Straight out of school and following his dream eighteen year old Paul Gallagher opened a professional photographic studio. The only problem was that he didn’t have the money to buy the expensive camera required for the job. He didn’t hesitate; he sold his most prized possession, a complete set of autographs of The Beatles, and bought the camera with the proceeds.
The gritty determination he displayed in his teens has been evident throughout the Liverpudlian’s career and he is now widely regarded as one of the foremost landscape photographers in the business. He shared some of his secrets and gave a brief resume of his career when he was the special guest of Bangor and North Down Camera Club on Friday night.

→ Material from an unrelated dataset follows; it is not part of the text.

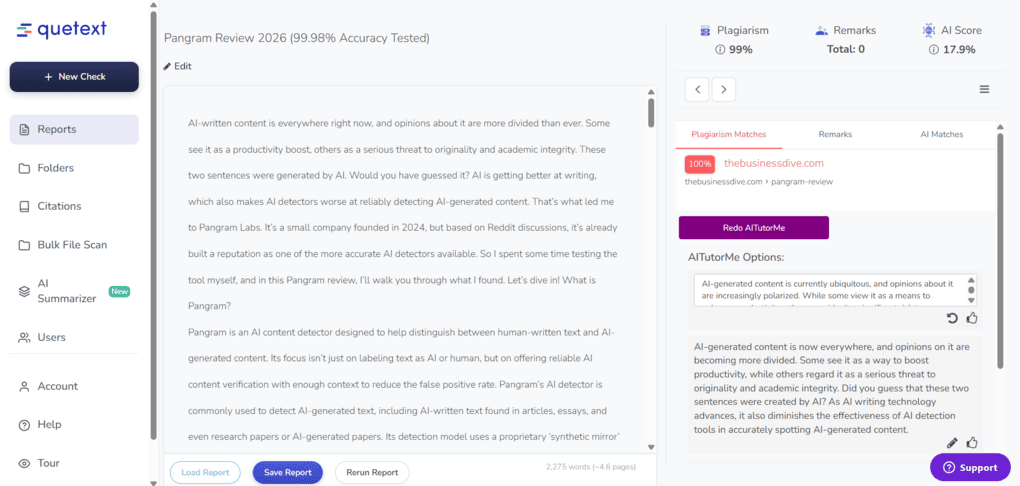
Task: Switch to the AI Matches tab
Action: pyautogui.click(x=941, y=134)

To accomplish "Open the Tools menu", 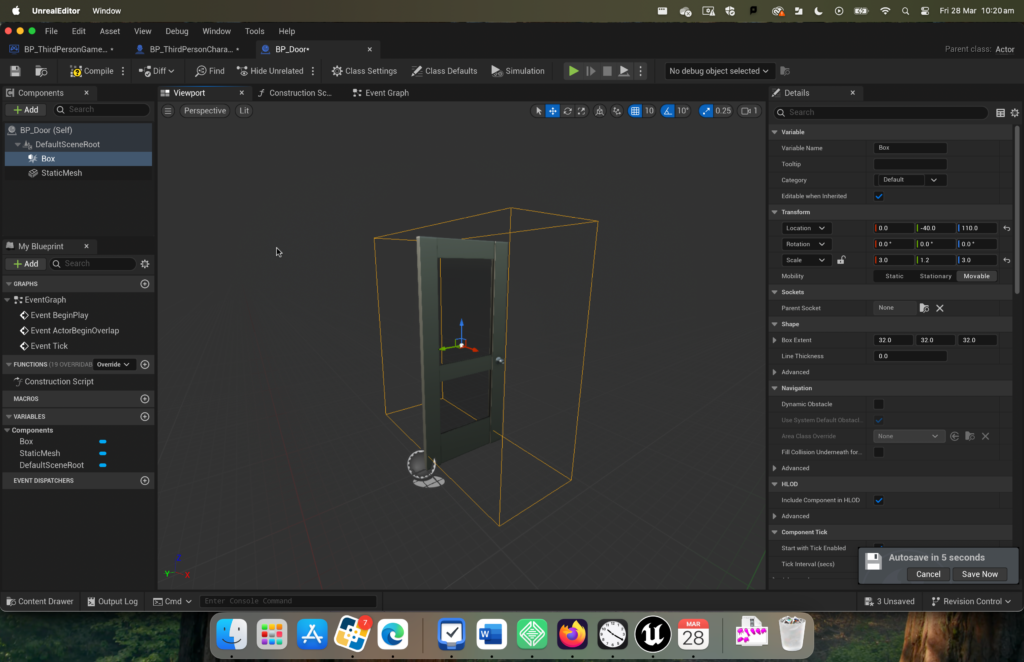I will pos(255,31).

A rapt full house heard how he had developed his own individualistic style by learning the rules and then breaking them when he discovered he could make better pictures by disregarding them. Following the well trodden path of film camera and darkroom developing he progressed to digital technology although he explained that he places only minimal emphasis on computer enhancement of his images.
“The camera may take the picture but it’s the eyes that make it,” was the underlying mantra of his message, emphasising that there is a world of difference between looking and seeing when you have a photograph in mind. Paul’s discourse was admirably illustrated by examples of his work – including samples from his numerous books, publications and television programmes over the years. He is fondest of the rocky grandeur of places like the highlands and islands of Scotland. Scenes from romantically named places like Beua chaille Etive Mor and Loch na Chairn Bhain and dark brooding aspects of The Isle of Skye came to life when coaxed through his expert lenses. The weather and the light were the most important components for a good landscape in his book and he thought nothing of waiting all day for a transient glimpse of sunlight to enliven a vista. ”Making order out of chaos” was how he described his approach to selecting and recording a landscape.
In a witty couple of hours he infused the audience with his love of the job he does and, especially when displaying a short portfolio of Icelandic scenes, he offered them much food for thought . Unlike most photographers who visit the vast snow and icefields of that country he opted instead for the rolling flatlands, vast cultivated areas with little human habitation. The message he imparted was that rather than take the same pictures that all the previous visitors had taken it might be more productive to look for something different. Don’t take the obvious picture.
The members gave the visitor a rousing appreciative reception at the end of an enthralling couple of hours and some went on to participate in a weekend masterclass with Paul.